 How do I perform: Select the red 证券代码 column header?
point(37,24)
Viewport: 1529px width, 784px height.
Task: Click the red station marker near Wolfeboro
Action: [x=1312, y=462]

...

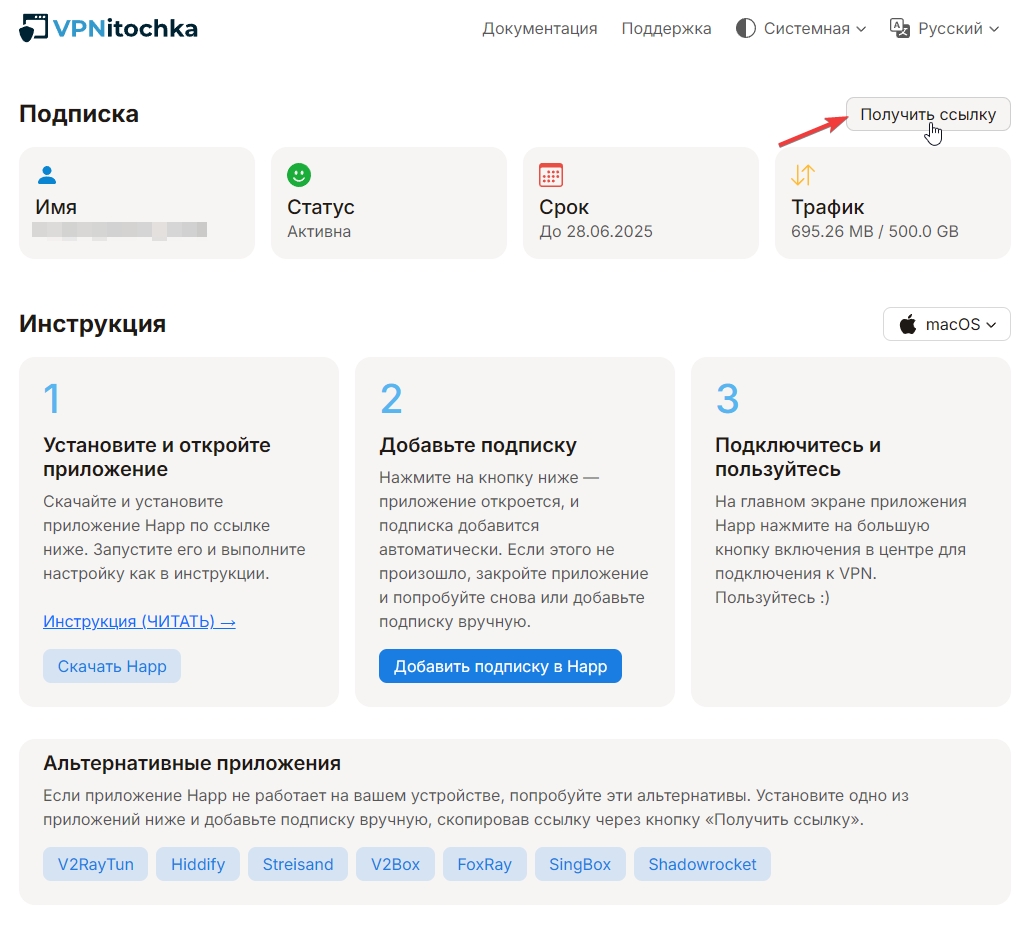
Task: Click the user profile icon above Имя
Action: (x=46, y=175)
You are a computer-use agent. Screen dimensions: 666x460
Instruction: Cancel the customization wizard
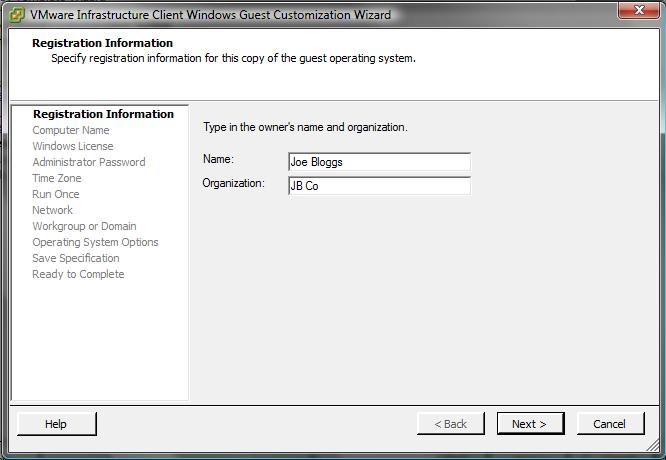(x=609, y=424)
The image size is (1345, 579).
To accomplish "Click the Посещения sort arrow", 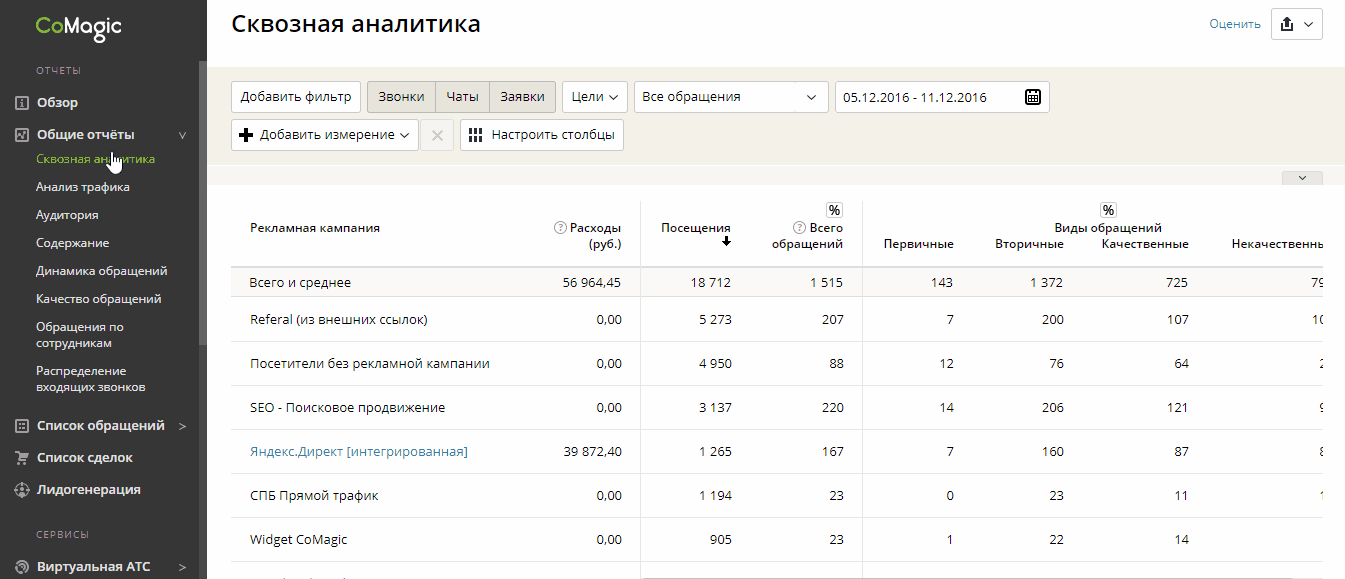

### To do
Reproduce, word for word, only the lines in the records above from the line with "Instruction: Cancel the customization wizard" through the line with "the Посещения sort", including both ends; omit the pictures.

### Answer box
Instruction: Cancel the customization wizard
(x=609, y=424)
The image size is (1345, 579).
To accomplish "Click the Посещения sort arrow", 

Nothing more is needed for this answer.